WHAT YOU WILL DO
Among the entries below, please show each line that carries the word "blue".

== Segment start ==

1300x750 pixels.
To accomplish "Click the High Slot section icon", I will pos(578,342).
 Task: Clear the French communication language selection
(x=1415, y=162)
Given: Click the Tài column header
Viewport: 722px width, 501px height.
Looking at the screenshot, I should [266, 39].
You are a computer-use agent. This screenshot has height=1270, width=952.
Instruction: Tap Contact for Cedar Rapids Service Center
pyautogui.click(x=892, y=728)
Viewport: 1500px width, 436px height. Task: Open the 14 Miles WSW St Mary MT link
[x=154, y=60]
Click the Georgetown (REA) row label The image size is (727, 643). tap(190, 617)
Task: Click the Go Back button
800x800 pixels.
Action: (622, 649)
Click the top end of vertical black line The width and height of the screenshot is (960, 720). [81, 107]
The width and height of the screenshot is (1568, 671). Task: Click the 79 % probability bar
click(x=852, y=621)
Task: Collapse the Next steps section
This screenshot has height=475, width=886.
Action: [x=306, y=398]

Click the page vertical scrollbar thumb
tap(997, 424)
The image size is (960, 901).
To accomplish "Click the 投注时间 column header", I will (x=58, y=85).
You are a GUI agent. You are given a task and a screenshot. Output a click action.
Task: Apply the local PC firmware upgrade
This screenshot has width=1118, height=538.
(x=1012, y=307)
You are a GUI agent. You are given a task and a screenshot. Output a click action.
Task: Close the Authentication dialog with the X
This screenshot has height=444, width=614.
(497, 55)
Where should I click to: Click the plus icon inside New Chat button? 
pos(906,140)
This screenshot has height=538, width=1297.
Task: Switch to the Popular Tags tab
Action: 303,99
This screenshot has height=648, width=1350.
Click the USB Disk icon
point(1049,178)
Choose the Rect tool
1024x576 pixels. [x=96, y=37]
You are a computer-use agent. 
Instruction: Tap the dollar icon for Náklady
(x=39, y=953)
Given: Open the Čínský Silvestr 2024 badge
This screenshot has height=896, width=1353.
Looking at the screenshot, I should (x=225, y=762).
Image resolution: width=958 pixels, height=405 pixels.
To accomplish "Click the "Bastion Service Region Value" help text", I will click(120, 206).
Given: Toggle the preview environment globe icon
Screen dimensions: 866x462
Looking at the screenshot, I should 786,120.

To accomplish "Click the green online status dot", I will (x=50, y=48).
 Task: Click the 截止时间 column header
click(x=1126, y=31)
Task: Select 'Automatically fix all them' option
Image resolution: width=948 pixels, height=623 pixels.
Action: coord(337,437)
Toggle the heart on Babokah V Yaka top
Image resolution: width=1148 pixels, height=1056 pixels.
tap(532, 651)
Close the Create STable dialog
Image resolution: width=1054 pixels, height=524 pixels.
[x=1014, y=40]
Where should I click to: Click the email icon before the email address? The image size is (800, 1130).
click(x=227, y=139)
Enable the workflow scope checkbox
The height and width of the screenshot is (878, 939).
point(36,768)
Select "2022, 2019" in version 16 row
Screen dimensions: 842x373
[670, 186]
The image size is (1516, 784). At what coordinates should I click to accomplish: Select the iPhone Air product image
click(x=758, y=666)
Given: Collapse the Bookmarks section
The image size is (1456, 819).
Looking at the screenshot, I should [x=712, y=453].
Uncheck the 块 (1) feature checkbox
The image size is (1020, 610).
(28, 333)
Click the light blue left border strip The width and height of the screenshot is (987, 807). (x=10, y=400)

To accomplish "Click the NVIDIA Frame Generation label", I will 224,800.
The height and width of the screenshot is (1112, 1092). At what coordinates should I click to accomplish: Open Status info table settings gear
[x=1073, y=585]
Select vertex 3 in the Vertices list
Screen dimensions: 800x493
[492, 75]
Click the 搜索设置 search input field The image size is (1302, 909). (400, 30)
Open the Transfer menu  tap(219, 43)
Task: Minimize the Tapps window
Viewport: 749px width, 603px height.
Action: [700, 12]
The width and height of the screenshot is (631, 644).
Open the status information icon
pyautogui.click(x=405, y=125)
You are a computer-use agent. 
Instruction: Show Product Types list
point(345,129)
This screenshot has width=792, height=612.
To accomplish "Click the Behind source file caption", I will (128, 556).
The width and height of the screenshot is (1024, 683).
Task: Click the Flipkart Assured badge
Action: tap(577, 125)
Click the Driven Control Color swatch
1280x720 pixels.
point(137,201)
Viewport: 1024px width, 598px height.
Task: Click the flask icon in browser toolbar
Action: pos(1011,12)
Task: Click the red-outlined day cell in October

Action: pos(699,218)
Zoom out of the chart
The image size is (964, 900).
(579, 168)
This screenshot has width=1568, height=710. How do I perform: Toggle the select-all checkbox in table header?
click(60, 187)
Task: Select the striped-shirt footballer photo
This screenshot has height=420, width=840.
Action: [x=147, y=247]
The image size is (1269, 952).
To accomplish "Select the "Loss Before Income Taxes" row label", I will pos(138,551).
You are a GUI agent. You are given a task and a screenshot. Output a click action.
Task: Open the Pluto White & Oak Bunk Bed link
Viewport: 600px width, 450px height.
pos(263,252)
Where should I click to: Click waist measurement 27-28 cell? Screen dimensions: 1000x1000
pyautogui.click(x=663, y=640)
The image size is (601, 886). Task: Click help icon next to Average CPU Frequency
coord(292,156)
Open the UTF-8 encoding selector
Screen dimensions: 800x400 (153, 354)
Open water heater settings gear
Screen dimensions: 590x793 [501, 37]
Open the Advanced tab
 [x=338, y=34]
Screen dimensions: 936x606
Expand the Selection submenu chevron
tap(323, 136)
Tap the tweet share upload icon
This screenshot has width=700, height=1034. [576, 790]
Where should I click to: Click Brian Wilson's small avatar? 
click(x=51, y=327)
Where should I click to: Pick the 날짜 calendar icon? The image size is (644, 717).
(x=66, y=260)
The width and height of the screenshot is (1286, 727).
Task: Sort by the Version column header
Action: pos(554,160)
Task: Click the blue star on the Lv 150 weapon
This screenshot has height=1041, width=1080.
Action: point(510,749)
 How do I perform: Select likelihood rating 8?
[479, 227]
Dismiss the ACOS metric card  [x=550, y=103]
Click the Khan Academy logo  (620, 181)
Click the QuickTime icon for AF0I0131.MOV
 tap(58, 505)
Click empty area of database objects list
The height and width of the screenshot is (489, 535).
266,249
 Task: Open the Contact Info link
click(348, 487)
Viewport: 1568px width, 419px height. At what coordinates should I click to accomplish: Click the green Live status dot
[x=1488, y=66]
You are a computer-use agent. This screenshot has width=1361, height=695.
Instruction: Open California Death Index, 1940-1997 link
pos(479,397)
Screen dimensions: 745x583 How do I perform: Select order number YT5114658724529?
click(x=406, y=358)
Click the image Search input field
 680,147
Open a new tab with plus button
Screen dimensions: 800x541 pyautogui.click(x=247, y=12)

== Segment end ==

RESPONSE FOR THIS EXERCISE
Click the light blue left border strip The width and height of the screenshot is (987, 807). (x=10, y=400)
Task: Click the blue star on the Lv 150 weapon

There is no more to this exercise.